Book Review: Pretty Baby

Pretty BabyPretty Baby by Mary Kubica

This book, as advertised, is a psych-thriller about a woman who takes in a homeless teenager and a baby. It doesn’t have as many twists and turns as you might hope for, but then, it’s not as dark as you might fear either.
Heidi is a relentless do-gooder who sees Willow (the teenager) on the streets and is instantly touched by the desire to help her. She manages to tame Willow with food, like a stray cat, and brings her home to live in their cramped-but-expensive Chicago condo. She wants to help Willow without scaring her away, but she’s also anxious about her own marriage, because her husband Chris spends a lot of time on business trips with an attractive femme fatale co-worker.

Willow’s story starts with her in jail, telling her story to a counselor who is probably the least-competent counselor in history.
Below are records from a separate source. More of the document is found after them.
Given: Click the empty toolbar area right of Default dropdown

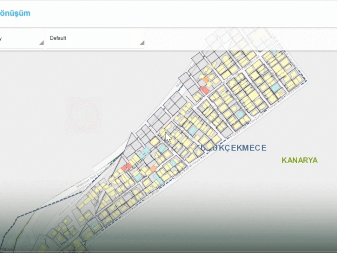Looking at the screenshot, I should [239, 38].
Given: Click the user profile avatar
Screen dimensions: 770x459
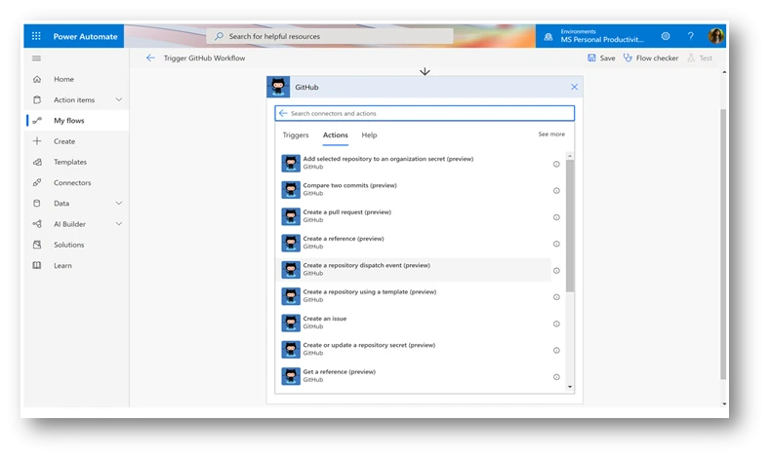Looking at the screenshot, I should [x=716, y=36].
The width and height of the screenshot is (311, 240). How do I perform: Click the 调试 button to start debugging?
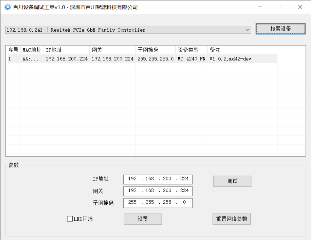tap(232, 181)
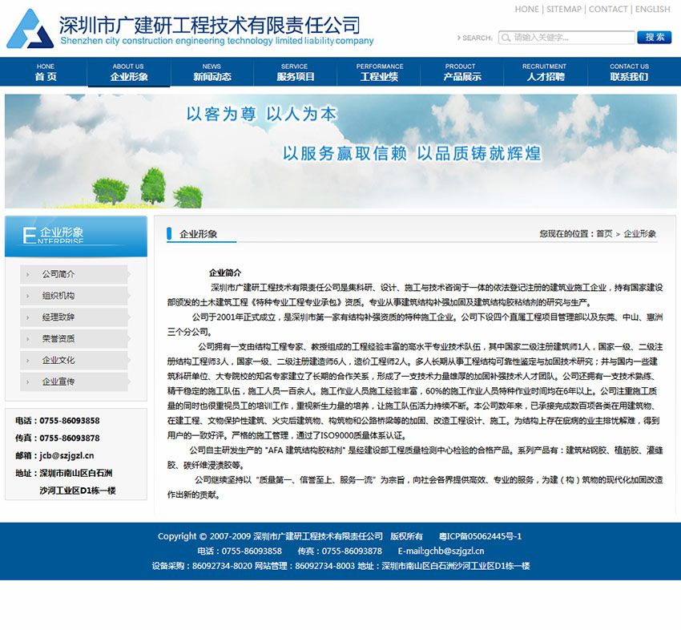Open 工程业绩 in the main navigation

click(379, 72)
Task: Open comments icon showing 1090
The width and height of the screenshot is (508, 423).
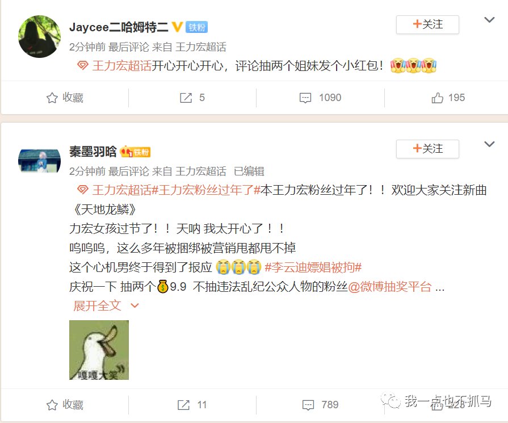Action: pos(305,98)
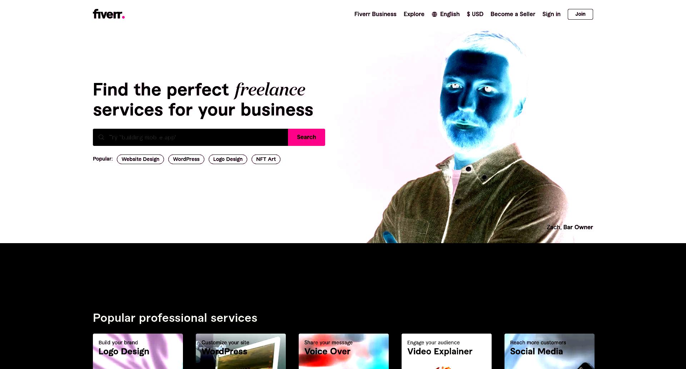This screenshot has width=686, height=369.
Task: Open the WordPress service card
Action: (x=241, y=351)
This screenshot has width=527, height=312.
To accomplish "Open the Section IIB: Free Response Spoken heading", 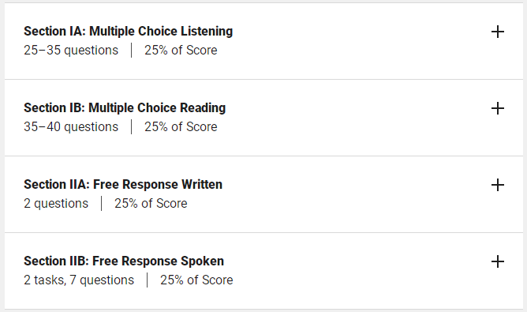I will point(124,261).
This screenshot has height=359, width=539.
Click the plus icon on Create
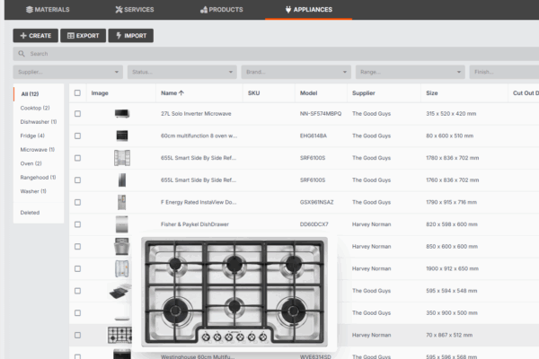pos(22,36)
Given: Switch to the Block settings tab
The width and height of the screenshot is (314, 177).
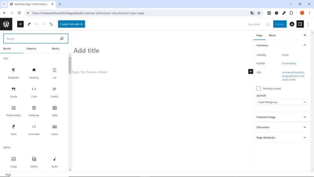Looking at the screenshot, I should click(x=272, y=35).
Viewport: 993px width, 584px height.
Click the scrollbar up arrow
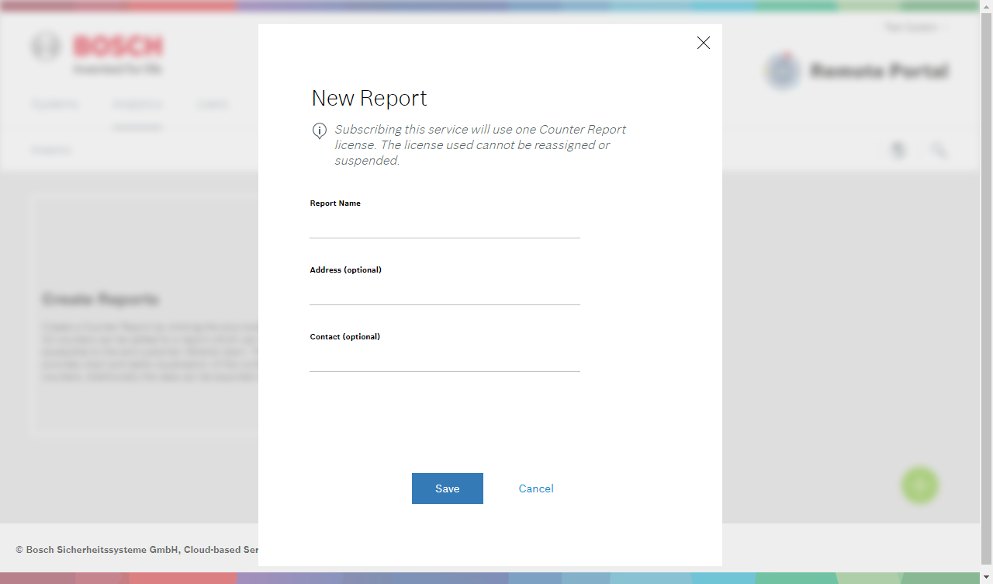[987, 5]
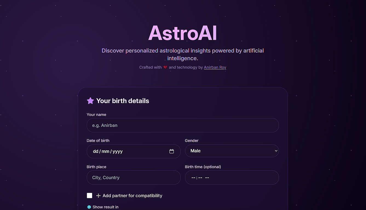Click the Show result in label

tap(105, 207)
I mean, seriously, the counselor was so over-the-top wicked that she felt like was an extra on a children’s cartoon. Willow/Claire tells the story of how her parents died, and how she went into a foster home, and eventually the story spills out of why she’s wearing an orange jumpsuit and who, exactly, got murdered.

Some of the things, the author did very well. Heidi’s do-gooder personality seems fascinating and yet plausible. Zoe, the sullen teen, seems like a stereotype, but given how many people assume all teenagers are monsters, there must be enough truth to it to resonate. I even liked Chris, the money-hungry workaholic who nevertheless caves to his wife all the time. Willow is mostly just a victim, a human street cat, wide-eyed and feral, fearful and wild.
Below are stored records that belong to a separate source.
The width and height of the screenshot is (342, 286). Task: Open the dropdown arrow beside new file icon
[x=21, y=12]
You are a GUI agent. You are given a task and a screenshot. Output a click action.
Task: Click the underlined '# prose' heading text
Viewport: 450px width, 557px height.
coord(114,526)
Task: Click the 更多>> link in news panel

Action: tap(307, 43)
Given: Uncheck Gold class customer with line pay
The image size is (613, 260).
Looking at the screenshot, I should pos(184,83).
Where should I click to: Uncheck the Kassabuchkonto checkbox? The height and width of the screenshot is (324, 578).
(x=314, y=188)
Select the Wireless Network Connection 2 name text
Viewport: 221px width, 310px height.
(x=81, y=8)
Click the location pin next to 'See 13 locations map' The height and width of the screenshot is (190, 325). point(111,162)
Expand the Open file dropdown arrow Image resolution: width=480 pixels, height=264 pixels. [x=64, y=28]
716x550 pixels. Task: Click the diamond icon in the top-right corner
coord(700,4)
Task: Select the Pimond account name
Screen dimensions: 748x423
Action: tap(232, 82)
I was hoping the story would have some bizarre twist at the end, but it seemed like it pulled back from the darkness it hinted at from the first page. (view spoiler)
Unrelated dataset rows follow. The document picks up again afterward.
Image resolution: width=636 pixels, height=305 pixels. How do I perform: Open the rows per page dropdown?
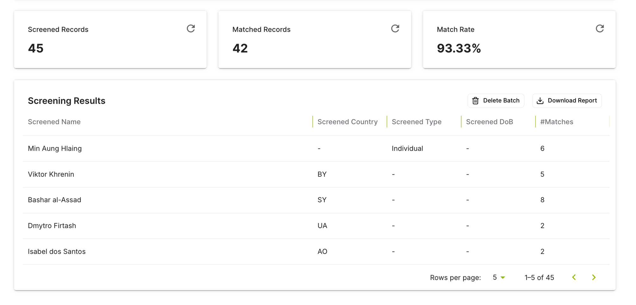tap(499, 278)
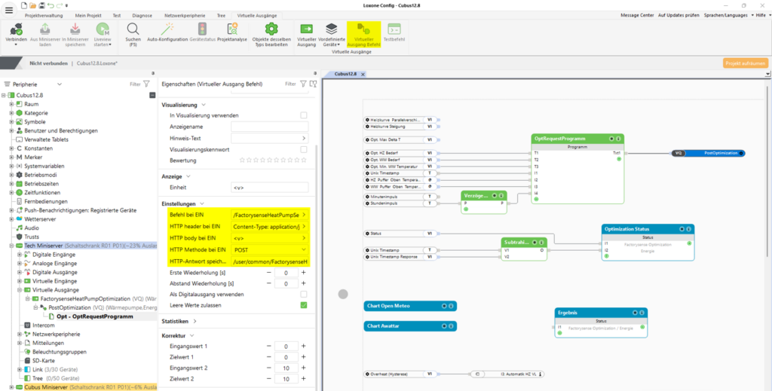The image size is (772, 391).
Task: Switch to the Netzwerkperipherie ribbon tab
Action: point(185,15)
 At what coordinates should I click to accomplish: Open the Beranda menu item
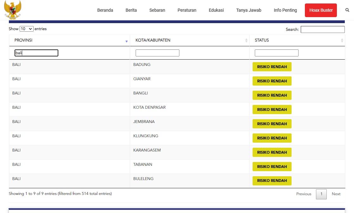point(105,10)
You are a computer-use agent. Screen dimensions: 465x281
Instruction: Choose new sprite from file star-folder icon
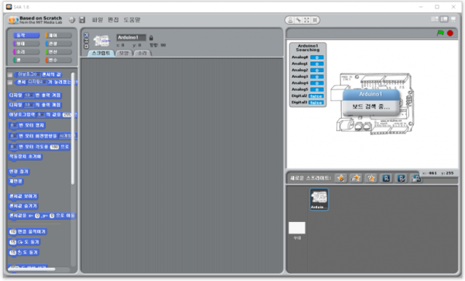click(x=356, y=178)
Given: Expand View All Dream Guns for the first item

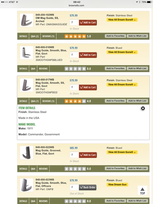Looking at the screenshot, I should (122, 20).
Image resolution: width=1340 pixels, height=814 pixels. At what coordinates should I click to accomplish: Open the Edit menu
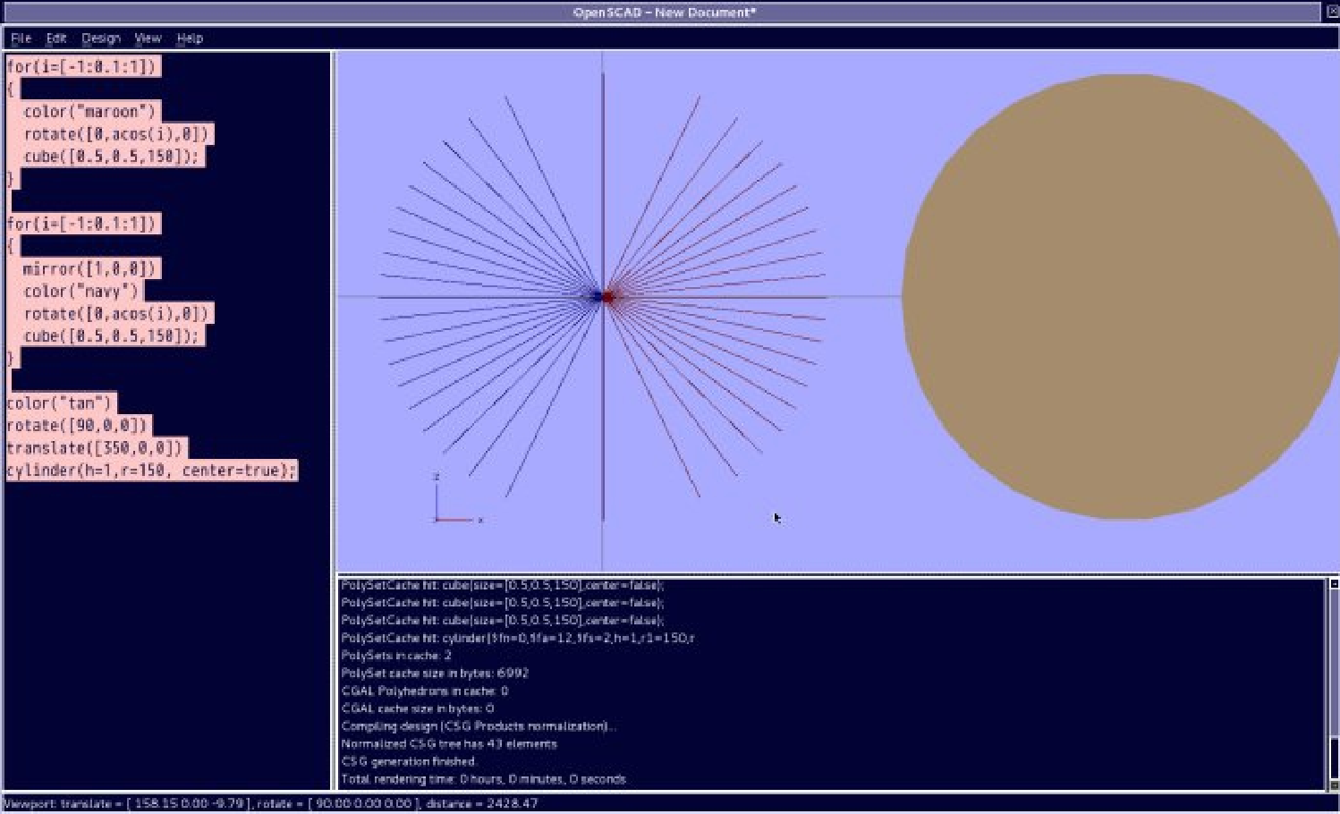point(56,38)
The language also detracted me. Kubica likes metaphors, but some of them fell flat. For example, a sleeping baby is described as sleeping peacefully “like a newborn baby.” I don’t have the pet peeve most authors do about saying “eyes” when they mean “gaze” but at one point someone’s eyes bounce up and down on someone’s chest to hips, swinging back and forth like pendulums, and I couldn’t help but imagine popped-out eyeballs literally dangling from their optic nerves.

Unusual words were inserted in bizarre ways that didn’t quite fit, as though the author has an over-fondness for her thesaurus. For example, “the touch was not calm, not pacific.” I thought perhaps that this was supposed to be some great character-building trait of Heidi’s, since she’s a literacy teacher, but all the characters had odd word choices, strung together with a lot of synonyms, as though the book were a vehicle for vocabulary enrichment.

The best and the worst thing about this book is that it promises a dark and twisted story but doesn’t twist much and ends up happier than I would have expected. It had great promise, but it’s resolved in a way that felt too neat, and also a little too easy.